=== HOW TO COMPLETE THIS TASK ===
When the line with "Given: Tap the Shorts quantity number 4" appears below, start repeating lines exactly, and keep going through the line with "This screenshot has width=168, height=224."; add nothing outside that span.
---------- AVAILABLE DATA
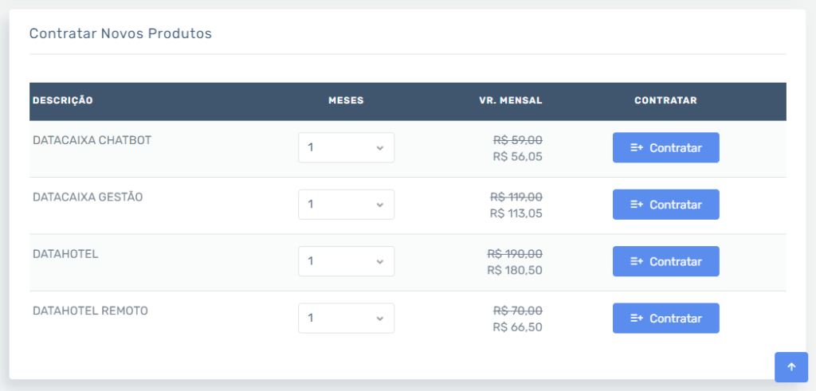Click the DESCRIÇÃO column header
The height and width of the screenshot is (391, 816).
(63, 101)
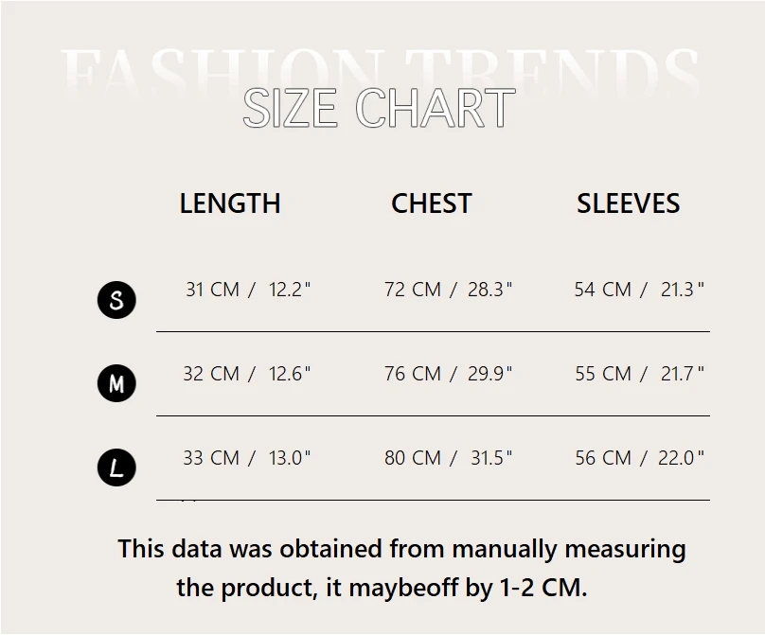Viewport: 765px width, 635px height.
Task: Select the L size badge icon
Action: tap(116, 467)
--------------------
---------- AVAILABLE DATA
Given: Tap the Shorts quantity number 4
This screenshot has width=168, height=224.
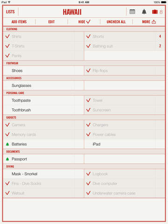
--------------------
=== RESPONSE AREA ===
Given: Tap the Shorts quantity number 4
This screenshot has width=168, height=224.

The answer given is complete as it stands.